Streaming misadventure: Mikhail A. Bulgakov's A YOUNG DOCTOR'S NOTEBOOK hits home screen


The main reason for most Americans to view A YOUNG DOCTOR'S HANDBOOK, the four-part British TV series from 2012 now streaming on Netflix, will not be the famed Russian writer/doctor Mikhail A. Bulgakov, on whose work the series is based. Even though the late Bulkagov wrote The Master and the Margarita and is considered one of modern Russia's foremost literary stars, the real stars here are the two lead actors Daniel Radcliffe and Jon Hamm -- the former playing the title character, the latter his elder self.

While misters Radcliffe and Hamm are both fine actors who have proven their worth time and again, this is stunt/star casting at its looniest, as neither actor remotely resembles the other, especially concerning their height. (Well, maybe in Russia, males never reach their full growth until well into adulthood?)

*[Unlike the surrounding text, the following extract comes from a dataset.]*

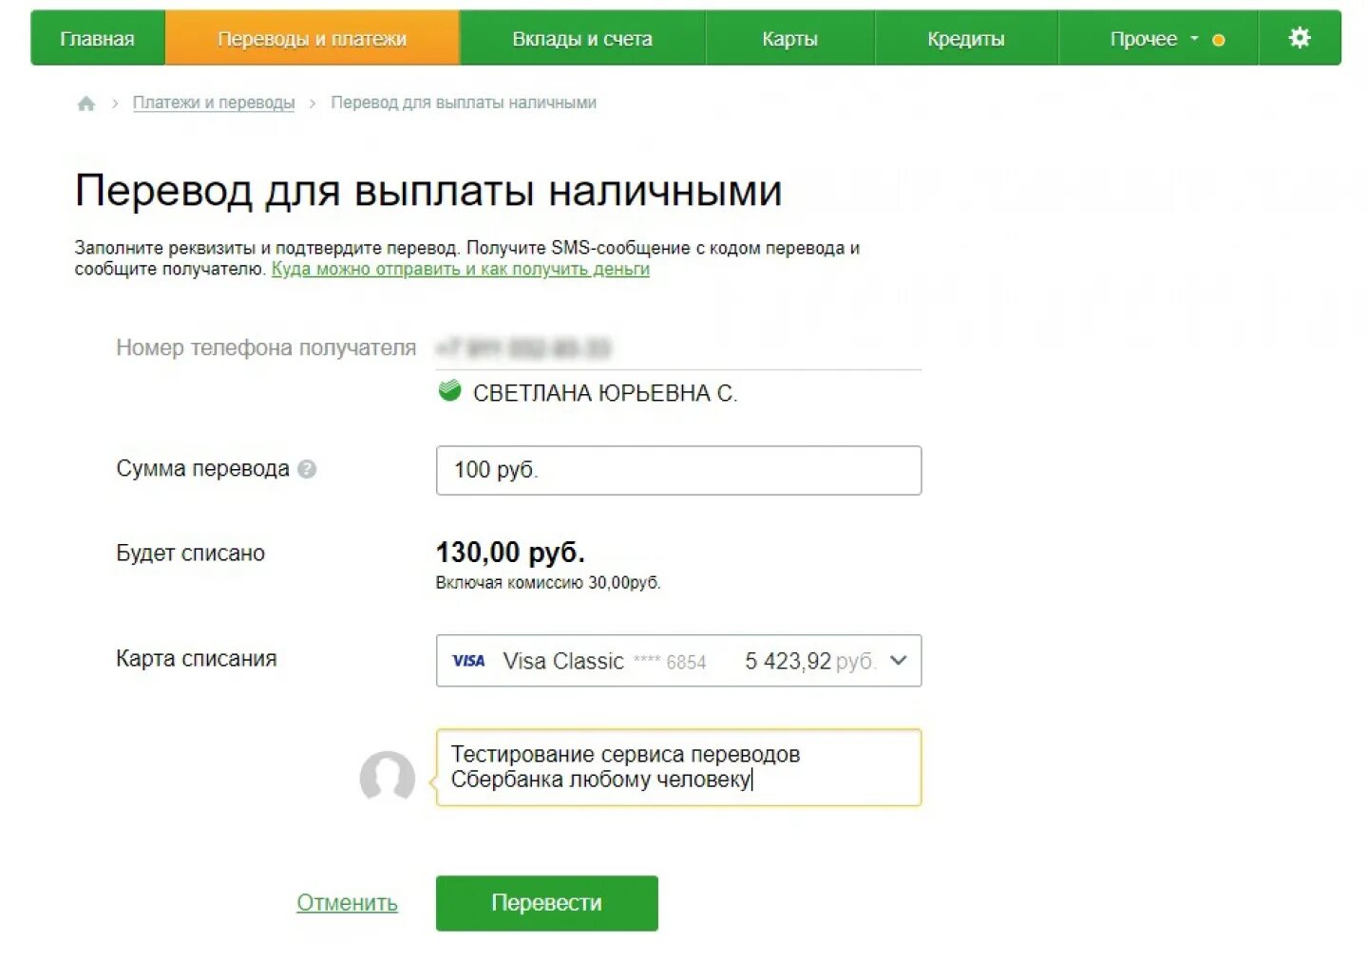Click the green Sberbank logo beside recipient name
The height and width of the screenshot is (959, 1368).
coord(449,391)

In any case, what we have here is something that looks, sounds and smells like Brit situation-comedy except set, oddly enough, in a Russia where everyone has a crisp British accent -- except our two leads. Mr. Radcliffe loses his own natural accent to sound like something from the famed "Mid-Atlantic" region, while Mr. Hamm keep his own perfectly acceptable America model, except for the word can't -- which comes out like he is telling us about German philosopher, Immanuel Kant.

What were they thinking? The tone here is so dead wrong: almost shockingly obvious and seeming to go mostly for cheap laughs and last-minute surprises that make us think we're watching one of those O'Henry stories rather than something by Bulgakov.

Purporting to tell us all about this young doctor's first year of practice and the various patients he sees out in the Russian sticks (just about the time of a certain very famous revolution), the series soon exhausts every old joke about the novice practitioner confronting the locals, as well as his first amputation, childbirth, you name it. And all the while the older doctor's there, too -- unseen by anyone except his younger self -- kibitzing, warning, trying to help but achieving little.

Simultaneously too short (to achieve any depth or caring on our part) and too long (due to its constant repetition of situations and supposed jokes), the one thing the series has going for it is that, should you stick around to watch all four of the first section, you'll only have spent a total of about 88 minutes -- no more than you'd waste on some little independent movie.

The series begins in the office of the older doctor, with the police rummaging through his things. It is not much of a spoiler (you'll learn it within the next episode) to tell you that they could easily have re-titled A Young Doctor's Notebook into The Morphine Follies.

The first of two four-part seasons is available now via Netflix streaming and Amazon Instant Video.